The Nationals, as they have done countless times this season, handed Gonzalez a 3-0 lead in the top of the second. And Gonzalez, as he has done countless times this season, gave all three runs back in short order. The Pirates scored twice on him in the bottom of the second via four singles, including a two-out RBI hit by pitcher Jameson Taillon. They then brought home the tying run in the bottom of the third on Andrew McCutchen's leadoff triple and Jung Ho Kang's RBI groundout.
"He has to be better at those shutdown innings," manager Dusty Baker said. "Anybody up there with the bat is dangerous."
Gonzalez, now the owner of a 4.51 ERA that ranks 25th out of 31 qualifying National League pitchers, has failed to reach the sixth inning in three of his last four starts, six of his last nine.
The left-hander only gets one more tune-up, Wednesday against the Diamondbacks, before the postseason.
* It wasn't all discouraging last night.
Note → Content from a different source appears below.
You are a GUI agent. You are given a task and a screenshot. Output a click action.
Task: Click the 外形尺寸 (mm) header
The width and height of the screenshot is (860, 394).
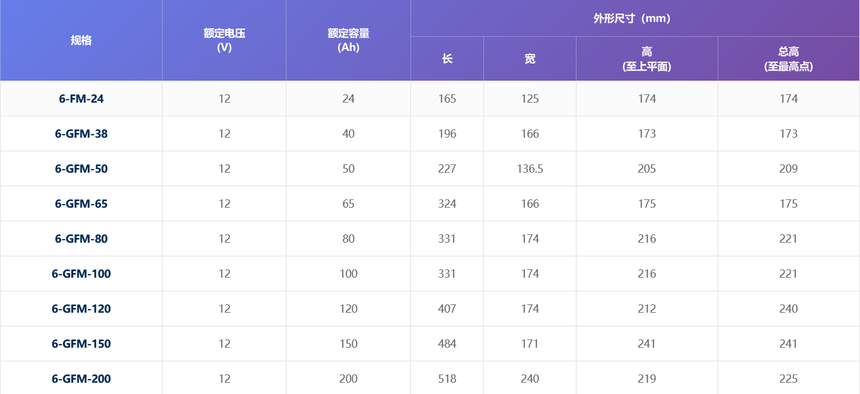tap(635, 18)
Harper had three hits, all of them to either left or center field, and he nearly hit one of those out of the park. His first-inning blast to deep left-center bounced off the wall for a double, but that wall is about 400 feet from the plate, the deepest left-center in the majors. In the bigger picture, last night was an encouraging night at the plate for Harper.
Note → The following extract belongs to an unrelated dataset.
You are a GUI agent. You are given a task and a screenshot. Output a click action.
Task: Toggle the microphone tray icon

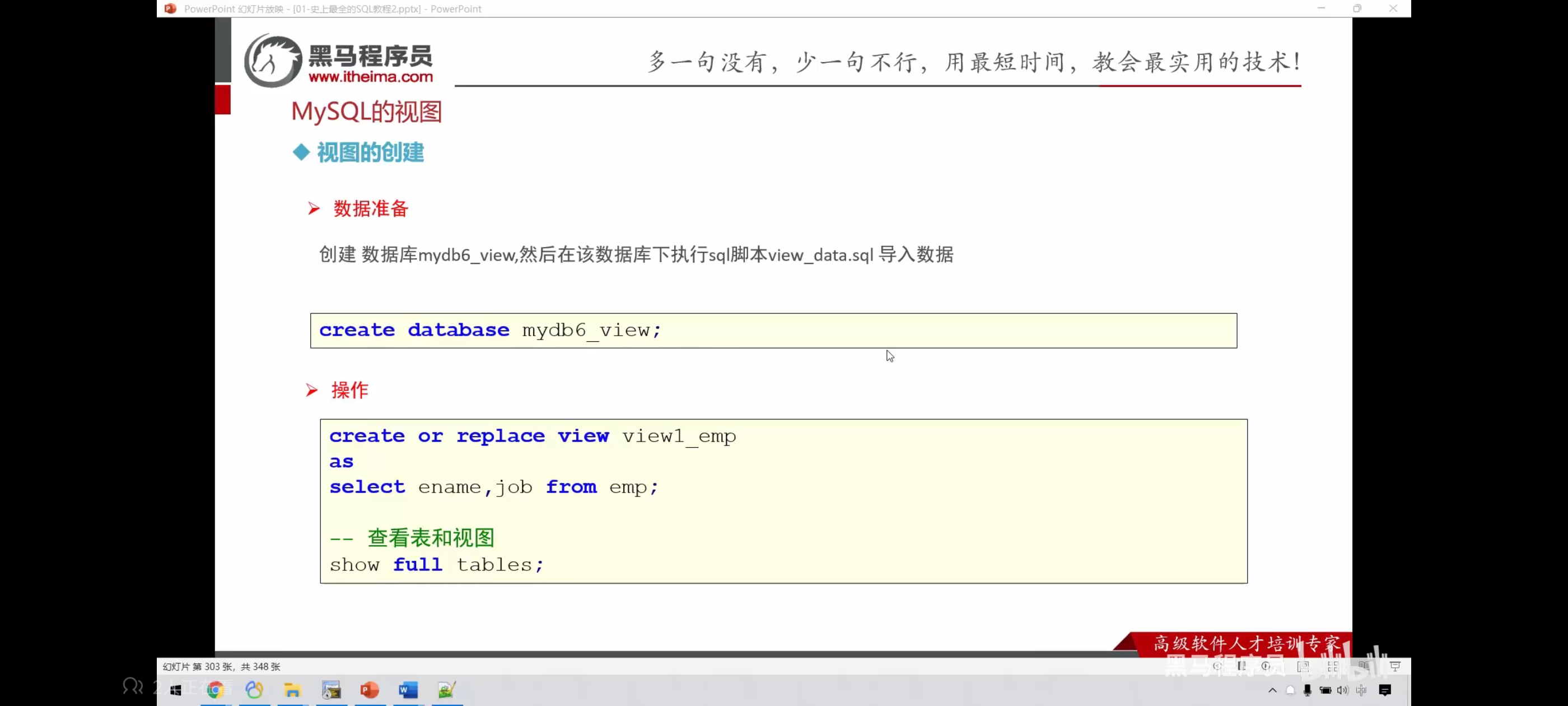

It also was an encouraging night at the plate for Ryan Zimmerman, who roped a pair of doubles, nearly identical to each other: line drives over the second baseman's head that wound up plugging the gap in right-center. Combine those two extra-base hits with his homer and drive to the deep wall in center field at Marlins Park on Wednesday night, and maybe - just maybe - the veteran first baseman is finally starting to put things together at the end of a very frustrating season.
* The Nationals' magic number to clinch the NL East title remains two, and they'll give it another shot tonight. But keep in mind the other race they're in, which is not nearly as close to being locked-up: home-field advantage for the NLDS. The Dodgers won last night and now are only 1 1/2 games behind the Nats for the second-best record in the NL. Keep in mind: Los Angeles wins the tiebreaker if the two finish with the same record, so the Nationals have to own at least one more win at season's end lest they want to face Clayton Kershaw at Dodger Stadium in both Games 1 and 5 of the NLDS.